Çok kısa sürede patlak veren olaylar, aslında halkta yıllar içinde oluşan birikimin açığa çıkması. Yaşanan olayların örgütlü eylemler olmadığı anlaşılıyor. Alışveriş merkezi, dükkan ve iş yerlerinin yağmalanması ise çok bilindik bir özel harp taktiğini anımsatıyor. Bir toplumsal hareketin büyümesi riski ortaya çıktığında görülmez bir el düğmeye basarak hareketi itibarsızlaştırmak amacıyla talan ve yağmalamaların önünü açar. Benzer görüntüler yakın zamanda ABD’deki toplumsal olaylarda da yaşandı.
Olayları yatıştırmakta etkisiz kalan Tokayev yönetimi Rusya’dan askeri destek talebinde bulundu. Bu durum Rusya’nın çok isteyeceği bir seçenek değil. Otuz yıldır Kazakistan kamuoyunda Ruslara karşı gelişen bir Kazak milliyetçiliği akımı var. Kendi halkının karşısına Rus askerini çıkarmak ne mevcut yönetimin sorunlarını çözer ne de Rusya’nın ülkedeki imajına olumlu bir katkı sağlar. Şu anda bu durumdan en büyük memnuniyeti Beyaz Saray’ın duyduğunu düşünmek akıl dışı değildir.
Diğer büyük devletler de, beklemedikleri bu ani durum karşısında, şimdilik “bekle gör” siyasetini sergiliyorlar. Hepsinin b, c ve d planları olduğuna şüphe yok.

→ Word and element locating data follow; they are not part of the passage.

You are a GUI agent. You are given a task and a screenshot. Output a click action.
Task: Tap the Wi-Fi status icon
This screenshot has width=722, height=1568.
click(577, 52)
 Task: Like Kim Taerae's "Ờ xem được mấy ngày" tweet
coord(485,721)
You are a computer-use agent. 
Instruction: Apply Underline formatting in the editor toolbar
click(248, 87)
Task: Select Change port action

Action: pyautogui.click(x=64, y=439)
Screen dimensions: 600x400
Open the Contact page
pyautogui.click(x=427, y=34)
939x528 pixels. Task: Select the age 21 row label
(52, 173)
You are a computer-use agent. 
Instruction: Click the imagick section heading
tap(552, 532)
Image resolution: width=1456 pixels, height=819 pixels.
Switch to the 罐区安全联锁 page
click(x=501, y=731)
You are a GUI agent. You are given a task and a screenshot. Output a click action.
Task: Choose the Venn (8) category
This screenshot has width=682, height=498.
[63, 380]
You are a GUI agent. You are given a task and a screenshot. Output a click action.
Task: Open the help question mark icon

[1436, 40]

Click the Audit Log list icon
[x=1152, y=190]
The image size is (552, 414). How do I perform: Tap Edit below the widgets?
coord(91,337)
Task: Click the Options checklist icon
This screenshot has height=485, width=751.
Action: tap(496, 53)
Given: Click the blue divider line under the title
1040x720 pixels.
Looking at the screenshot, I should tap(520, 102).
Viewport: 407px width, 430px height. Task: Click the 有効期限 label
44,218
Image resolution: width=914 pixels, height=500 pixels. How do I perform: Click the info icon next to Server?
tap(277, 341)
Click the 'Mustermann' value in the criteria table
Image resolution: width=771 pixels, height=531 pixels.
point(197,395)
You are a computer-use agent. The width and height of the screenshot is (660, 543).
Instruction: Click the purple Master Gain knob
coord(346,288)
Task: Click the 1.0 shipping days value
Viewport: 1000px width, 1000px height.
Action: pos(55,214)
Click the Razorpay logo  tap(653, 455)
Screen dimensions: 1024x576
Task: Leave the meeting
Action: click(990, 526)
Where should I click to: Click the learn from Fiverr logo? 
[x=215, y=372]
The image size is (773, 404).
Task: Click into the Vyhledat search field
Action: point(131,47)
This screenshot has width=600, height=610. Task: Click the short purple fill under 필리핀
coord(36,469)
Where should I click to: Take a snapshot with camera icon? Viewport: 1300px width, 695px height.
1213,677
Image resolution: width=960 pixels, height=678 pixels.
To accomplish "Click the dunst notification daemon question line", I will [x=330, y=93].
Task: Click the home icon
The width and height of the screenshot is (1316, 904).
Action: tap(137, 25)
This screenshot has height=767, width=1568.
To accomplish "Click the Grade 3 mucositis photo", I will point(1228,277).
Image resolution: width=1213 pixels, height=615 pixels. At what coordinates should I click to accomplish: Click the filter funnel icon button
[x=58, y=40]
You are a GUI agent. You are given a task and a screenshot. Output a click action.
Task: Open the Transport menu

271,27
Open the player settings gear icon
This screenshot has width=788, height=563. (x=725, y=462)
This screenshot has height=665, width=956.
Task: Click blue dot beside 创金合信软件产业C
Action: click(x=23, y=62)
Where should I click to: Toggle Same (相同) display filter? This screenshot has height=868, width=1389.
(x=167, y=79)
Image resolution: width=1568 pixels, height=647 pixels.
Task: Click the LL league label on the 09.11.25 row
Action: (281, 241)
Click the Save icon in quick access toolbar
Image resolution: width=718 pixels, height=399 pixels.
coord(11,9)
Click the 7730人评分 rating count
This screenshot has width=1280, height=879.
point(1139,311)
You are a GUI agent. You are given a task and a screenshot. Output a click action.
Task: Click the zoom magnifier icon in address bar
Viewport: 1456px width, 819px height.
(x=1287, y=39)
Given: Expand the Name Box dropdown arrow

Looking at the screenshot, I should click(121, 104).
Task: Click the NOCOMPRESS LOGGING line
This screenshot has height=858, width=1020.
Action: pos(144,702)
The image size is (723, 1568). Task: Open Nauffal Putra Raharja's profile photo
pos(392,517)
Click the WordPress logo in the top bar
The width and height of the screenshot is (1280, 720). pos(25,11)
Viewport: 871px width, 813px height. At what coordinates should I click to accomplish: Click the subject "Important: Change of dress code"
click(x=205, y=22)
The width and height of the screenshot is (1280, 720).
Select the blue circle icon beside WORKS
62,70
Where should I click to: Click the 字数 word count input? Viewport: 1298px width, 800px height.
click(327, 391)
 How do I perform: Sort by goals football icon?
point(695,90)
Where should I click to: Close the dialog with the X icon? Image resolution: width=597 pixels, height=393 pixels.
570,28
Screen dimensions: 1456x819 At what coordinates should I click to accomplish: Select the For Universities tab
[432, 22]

Şu anda adı konmuş bir lideri olmayan bu toplumsal başkaldırıyı ileriki günlerde yönlendirebilecek kişiler ortaya çıkacaktır. Bu konuda da üzerinde çalışılmış senaryolar mutlaka vardır.
Yıllarını Kazakistan’da geçirmiş ve ülkenin kendine özgü sosyokültürel yapısını yakından tanıyan insanların birleştiği nokta, Kazakistan’da taşların kayda değer bir şekilde yerinden oynadığı ve artık birçok şeyin eskisi gibi olmayacağıdır.
Yaşanacak olan gelişmeler, sadece Kazakistan’ın geleceğini değil, bölgesel ve küresel konjonktürü de etkileyecek ölçekte bir öneme sahiptir. Dünya 2022 yılına, mevcut küresel dengelerin değişmeye başladığı günlerle giriş yapmış olabilir.